GOP lawmakers are trying to wave away Trump's fawning over the Russian president, and now the ex-president and House minority leader Kevin McCarthy are even trying to claim President Joe Biden "gave Vladimir Putin a pass" in their first meeting this week, reported CNN's Stephen Collinson.
"McCarthy didn't mention two intelligence operations by Russia to meddle in US elections to help Trump win," Collinson wrote. "Nor did he mention Trump's notorious press conference in Helsinki when the then-president threw U.S. spy agencies under the bus on live television and embraced the denials of Putin, a former KGB officer, on election interference. Trump's former top Russia adviser, Fiona Hill, told CNN this week that she considered faking a medical emergency to stop the press conference in 2018 since it was so excruciating and damaging to US interests."
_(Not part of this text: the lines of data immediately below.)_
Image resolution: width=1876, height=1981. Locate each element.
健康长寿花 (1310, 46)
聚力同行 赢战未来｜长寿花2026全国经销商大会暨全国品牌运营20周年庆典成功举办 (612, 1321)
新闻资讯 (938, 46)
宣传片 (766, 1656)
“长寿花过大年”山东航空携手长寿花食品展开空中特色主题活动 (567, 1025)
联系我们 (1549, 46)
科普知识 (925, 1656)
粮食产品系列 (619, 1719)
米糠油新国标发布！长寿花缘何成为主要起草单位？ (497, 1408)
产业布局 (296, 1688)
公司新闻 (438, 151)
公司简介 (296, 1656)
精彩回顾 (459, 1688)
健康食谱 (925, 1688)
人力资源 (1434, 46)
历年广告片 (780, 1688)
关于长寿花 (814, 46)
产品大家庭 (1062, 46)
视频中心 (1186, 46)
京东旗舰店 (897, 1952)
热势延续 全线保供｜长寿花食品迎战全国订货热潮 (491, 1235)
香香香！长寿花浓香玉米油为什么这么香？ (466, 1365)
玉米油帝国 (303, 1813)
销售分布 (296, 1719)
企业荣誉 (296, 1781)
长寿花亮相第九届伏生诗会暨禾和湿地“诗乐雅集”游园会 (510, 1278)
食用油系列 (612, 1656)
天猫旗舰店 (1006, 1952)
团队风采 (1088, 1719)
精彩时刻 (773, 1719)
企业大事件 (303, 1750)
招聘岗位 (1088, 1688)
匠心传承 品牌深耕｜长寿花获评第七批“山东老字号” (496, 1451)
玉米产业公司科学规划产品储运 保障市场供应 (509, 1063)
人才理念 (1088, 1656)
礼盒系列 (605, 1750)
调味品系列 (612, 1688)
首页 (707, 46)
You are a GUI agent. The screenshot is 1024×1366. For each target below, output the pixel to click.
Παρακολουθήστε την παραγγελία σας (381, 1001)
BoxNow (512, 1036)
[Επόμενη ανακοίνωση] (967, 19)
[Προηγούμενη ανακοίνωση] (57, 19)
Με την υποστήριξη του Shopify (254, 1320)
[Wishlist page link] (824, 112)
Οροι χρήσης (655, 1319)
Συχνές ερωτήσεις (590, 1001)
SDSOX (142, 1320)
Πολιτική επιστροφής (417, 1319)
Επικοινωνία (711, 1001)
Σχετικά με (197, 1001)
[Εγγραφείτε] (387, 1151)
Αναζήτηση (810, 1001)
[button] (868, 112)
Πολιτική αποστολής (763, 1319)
The former president, outrageously, told Fox News sycophant Sean Hannity that Biden gave Russia "a very big stage" but "we got nothing."
"Trump's critique of his successor was especially ironic, because the key criticism of his meetings with tyrant Kim Jong Un was that he ceded the prize North Korean leaders have craved for decades -- recognition on a platform alongside the U.S. leader -- while failing to slow Pyongyang's nuclear program," Collinson wrote.
Republicans are trying to rewrite the history of Trump's four-year term, which ended only months ago, with the same lies and false realities that marked his presidency.
"What you're seeing and what you're reading is not what's happening," Trump said in 2018, giving away the game.
Now the entire party is engaged in spreading the "alternative facts" that Trump's White House once used to mislead Americans.
"It is a chilling reminder of how a totalitarian government rewrote every book, changed dates and falsified every record in George Orwell's novel 'Nineteen Eighty-Four,' to such a point that 'history has stopped' and nothing exists except a present in which the Party is always right," Collinson wrote.